# [EXERCISE DETAILS]
Since the pictures are not wanted, reproduce only the rest of the records, exactly as given.
BEGIN SUPPLIED RECORDS
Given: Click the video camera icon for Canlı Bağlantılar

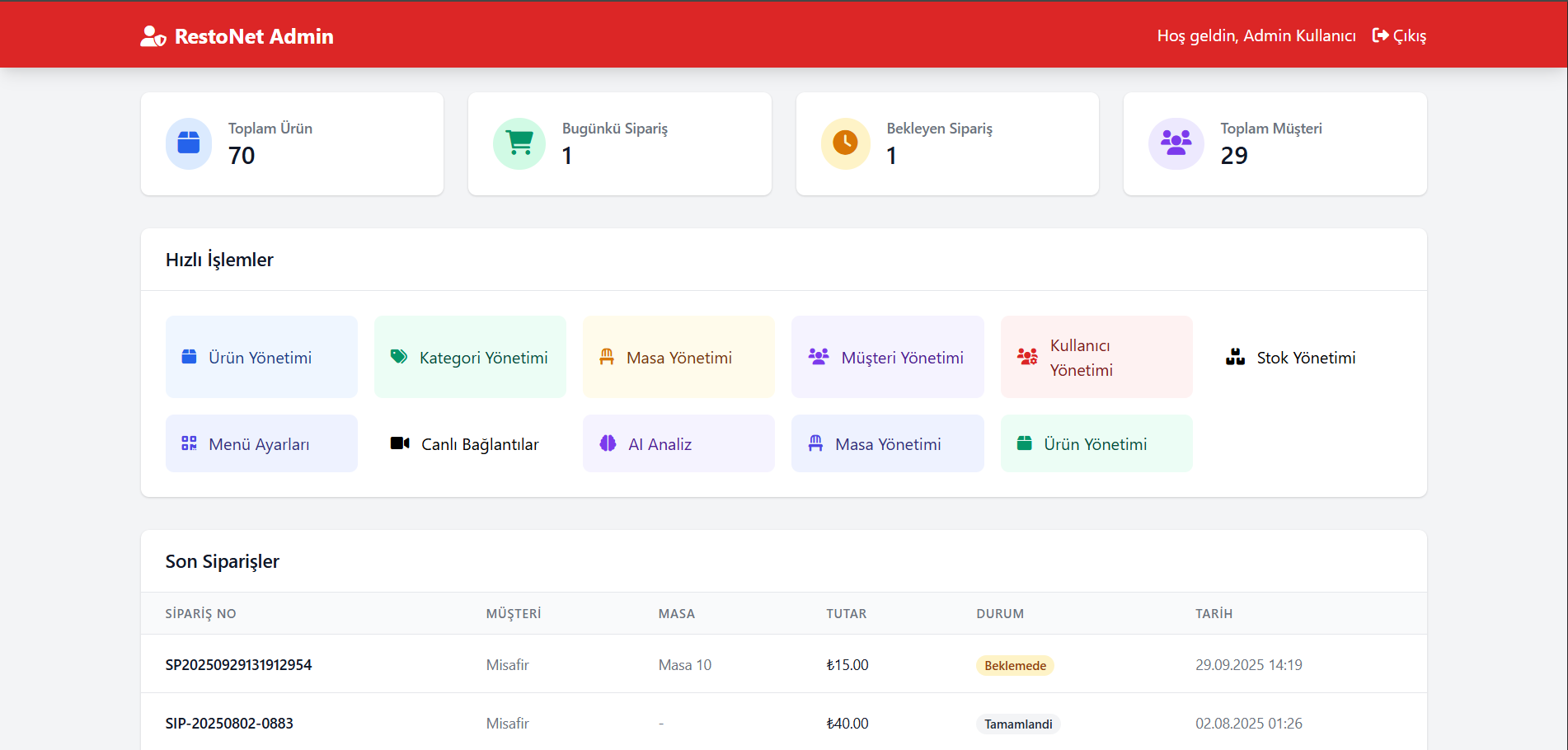Looking at the screenshot, I should (x=400, y=443).
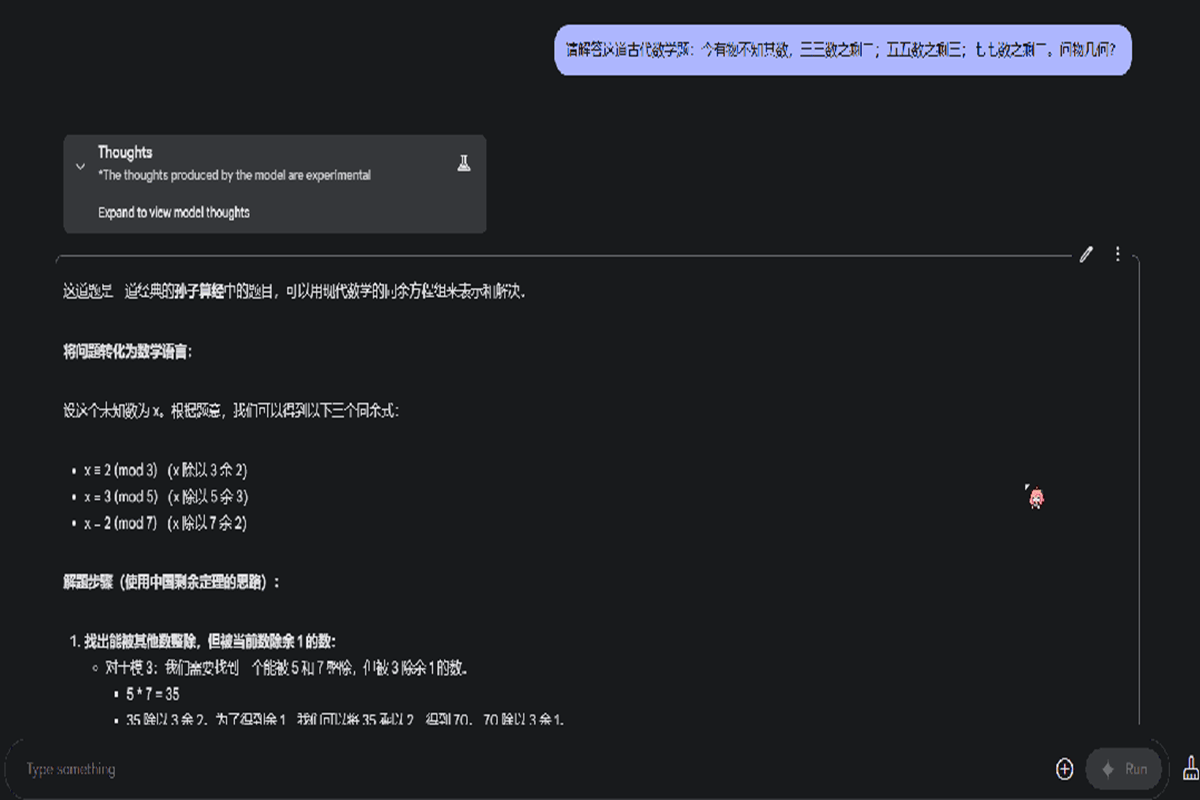Click the 'x ≡ 3 (mod 5)' bullet
Image resolution: width=1200 pixels, height=800 pixels.
tap(121, 497)
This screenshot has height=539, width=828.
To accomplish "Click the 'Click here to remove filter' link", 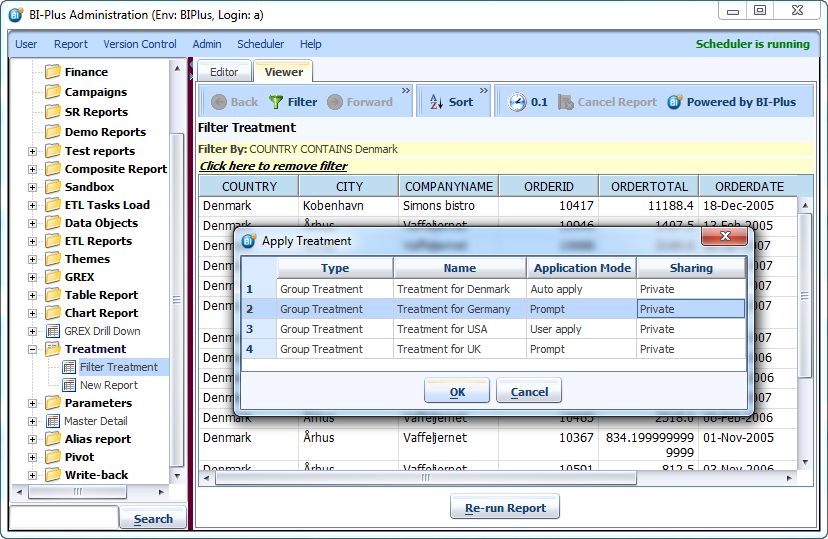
END SUPPLIED RECORDS
# [ANSWER FOR THE TASK]
Given: Click the video camera icon for Canlı Bağlantılar

Looking at the screenshot, I should (x=400, y=443).
Click the 'x ≡ 3 (mod 5)' bullet
Image resolution: width=1200 pixels, height=800 pixels.
tap(121, 497)
This screenshot has height=539, width=828.
To accomplish "Click the 'Click here to remove filter' link", 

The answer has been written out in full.